‘You walk past the frigates, surrounded by military personnel in uniform. It is fascinating to watch them try to make the world a slightly better place. Still, I do spend most of my time in an office,’ says the PhD candidate of Engineering Technology's Dynamics Based Maintenance department.
With his research project, Keizers contributes to the Royal Navy's PrimaVera project, which stands for ‘Predictive maintenance for Very effective asset management.’ As part of this project, the UT collaborates with various other educational institutions, businesses and organisations on predictive maintenance. ‘I think many businesses and organisations still view maintenance like a bothersome cost item,’ he says. ‘Things breaking down is simply a fact of life. However, maintenance is often conducted either way in advance or only after something has already broken down. That leads to higher costs. Meanwhile, businesses prefer to spend their money on developing an amazing new concept, for example, rather than a new maintenance strategy. However, investing in proper maintenance can actually help you save so much money in the long run that you have even more to spend on the development of those new concepts.’
Those savings are mainly realised through maintenance that is conducted at exactly the right moment. This is also known as just-in-time maintenance. ‘Methods designed to realise that situation are usually based on either data or physics,’ he explains. However, Keizers knows that both approaches have their shortcomings. ‘Physical models are plagued by uncertainties. They are based on tests conducted in a laboratory environment. Even with constant environmental factors, there are variations in the degradation profiles of such components. When conducting a laboratory test, you also know exactly what kind of strain you are subjecting your material to. Real life is never that controlled, which is certainly true for naval ships.’
The data-driven methods present a different challenge. ‘What it comes down to is gathering a wealth of data and using those to identify trends and predict when something will break down. The major problem is that there is simply a lack of data on component breakdowns. The whole point is that you want to conduct timely maintenance on the most critical components - for which accurate predictions would be most profitable - because a breakdown is costly or catastrophic,’ Keizers explains.

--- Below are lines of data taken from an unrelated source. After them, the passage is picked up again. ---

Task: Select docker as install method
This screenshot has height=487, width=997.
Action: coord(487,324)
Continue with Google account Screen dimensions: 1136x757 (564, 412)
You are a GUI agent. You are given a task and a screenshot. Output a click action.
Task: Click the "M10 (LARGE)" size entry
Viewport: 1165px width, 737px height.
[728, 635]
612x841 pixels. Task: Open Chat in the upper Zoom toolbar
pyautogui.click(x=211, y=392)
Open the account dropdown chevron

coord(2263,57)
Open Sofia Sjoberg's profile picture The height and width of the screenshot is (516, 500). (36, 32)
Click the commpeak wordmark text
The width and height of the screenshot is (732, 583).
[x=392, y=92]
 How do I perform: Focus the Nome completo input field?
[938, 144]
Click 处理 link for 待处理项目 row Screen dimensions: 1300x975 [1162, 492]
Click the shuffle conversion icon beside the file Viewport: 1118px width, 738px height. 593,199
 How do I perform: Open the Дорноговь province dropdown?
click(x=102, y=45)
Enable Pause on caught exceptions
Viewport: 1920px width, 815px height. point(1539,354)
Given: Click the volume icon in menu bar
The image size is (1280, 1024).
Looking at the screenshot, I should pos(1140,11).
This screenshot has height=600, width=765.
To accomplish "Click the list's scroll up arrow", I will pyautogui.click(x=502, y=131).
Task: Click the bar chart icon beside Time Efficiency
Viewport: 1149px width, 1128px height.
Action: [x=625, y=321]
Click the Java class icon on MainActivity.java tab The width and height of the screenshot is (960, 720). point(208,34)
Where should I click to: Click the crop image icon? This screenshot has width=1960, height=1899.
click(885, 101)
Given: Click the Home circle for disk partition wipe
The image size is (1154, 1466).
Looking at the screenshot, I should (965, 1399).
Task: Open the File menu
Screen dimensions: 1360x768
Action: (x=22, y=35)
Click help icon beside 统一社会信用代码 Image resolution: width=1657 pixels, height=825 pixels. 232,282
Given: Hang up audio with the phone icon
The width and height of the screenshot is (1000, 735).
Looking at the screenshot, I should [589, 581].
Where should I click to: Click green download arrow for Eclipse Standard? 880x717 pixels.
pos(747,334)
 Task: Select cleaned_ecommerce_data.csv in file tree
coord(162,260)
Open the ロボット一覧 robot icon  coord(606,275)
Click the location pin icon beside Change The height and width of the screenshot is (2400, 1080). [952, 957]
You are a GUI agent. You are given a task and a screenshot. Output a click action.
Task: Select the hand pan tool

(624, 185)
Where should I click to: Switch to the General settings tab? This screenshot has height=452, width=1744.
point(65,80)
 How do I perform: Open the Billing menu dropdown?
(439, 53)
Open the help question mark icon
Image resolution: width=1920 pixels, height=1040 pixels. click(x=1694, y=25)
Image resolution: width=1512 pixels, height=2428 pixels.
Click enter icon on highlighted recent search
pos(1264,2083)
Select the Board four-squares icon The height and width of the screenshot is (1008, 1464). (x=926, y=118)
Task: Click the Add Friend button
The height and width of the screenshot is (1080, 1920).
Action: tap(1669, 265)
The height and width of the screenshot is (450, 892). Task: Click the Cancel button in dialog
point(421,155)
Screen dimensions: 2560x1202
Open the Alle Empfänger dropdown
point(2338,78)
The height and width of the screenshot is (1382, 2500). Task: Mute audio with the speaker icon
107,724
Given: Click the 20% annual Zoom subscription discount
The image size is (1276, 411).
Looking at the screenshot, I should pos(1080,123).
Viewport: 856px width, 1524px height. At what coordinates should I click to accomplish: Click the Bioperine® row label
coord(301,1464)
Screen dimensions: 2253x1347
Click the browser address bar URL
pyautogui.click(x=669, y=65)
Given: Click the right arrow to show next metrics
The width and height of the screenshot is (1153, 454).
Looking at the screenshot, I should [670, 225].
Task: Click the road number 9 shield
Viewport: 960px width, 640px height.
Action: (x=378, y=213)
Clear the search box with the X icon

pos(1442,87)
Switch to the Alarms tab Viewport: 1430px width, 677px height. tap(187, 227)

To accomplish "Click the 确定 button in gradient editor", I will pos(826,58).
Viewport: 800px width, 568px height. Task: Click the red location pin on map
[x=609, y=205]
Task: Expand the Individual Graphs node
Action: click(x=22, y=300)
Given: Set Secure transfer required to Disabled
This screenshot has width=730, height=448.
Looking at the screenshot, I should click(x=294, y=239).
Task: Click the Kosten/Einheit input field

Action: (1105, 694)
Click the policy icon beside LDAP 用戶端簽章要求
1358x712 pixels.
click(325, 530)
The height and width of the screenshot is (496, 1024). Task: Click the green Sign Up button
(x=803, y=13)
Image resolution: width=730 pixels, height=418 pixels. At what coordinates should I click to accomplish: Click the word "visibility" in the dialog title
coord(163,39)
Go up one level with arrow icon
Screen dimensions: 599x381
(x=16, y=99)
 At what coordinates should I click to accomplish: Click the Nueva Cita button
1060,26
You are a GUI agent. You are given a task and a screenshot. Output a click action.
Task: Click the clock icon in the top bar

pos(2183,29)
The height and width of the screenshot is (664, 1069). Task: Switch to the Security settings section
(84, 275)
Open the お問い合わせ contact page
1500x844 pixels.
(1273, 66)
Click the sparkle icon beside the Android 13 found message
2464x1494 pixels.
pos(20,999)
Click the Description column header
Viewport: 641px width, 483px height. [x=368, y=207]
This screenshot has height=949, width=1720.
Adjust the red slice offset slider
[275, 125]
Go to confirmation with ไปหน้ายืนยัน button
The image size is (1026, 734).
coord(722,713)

In his research, he therefore combines the physics with the data. ‘I use a physical model as the basis for an algorithm, which I try to make increasingly effective and more accurate with the help of data. The goal is to allow the algorithm to learn as it goes,’ Keizers continues. When circumstances change, that increases the stakes. Not all waters are calm and not all exercises are as intense as others. ‘You can extrapolate a current data trend to the future, but if your current usage profile is not representative, you will end up with an inaccurate prediction,’ Keizers says. All the more reason for him to leave the laboratory from time to time. ‘I hope to build a bridge between the largely theoretical world of academia and the practical concerns of the industry.’
The doctoral candidate knows that this will be no mean feat. Data alone will not be enough. ‘Entrepreneur and best-selling author Chris Anderson once wrote that data will make the theoretical sciences superfluous. For me, it is more about bringing the two worlds together. I believe there are myriad benefits to combining physics with data. The physics can shed more light onto why a data trend looks the way it does.’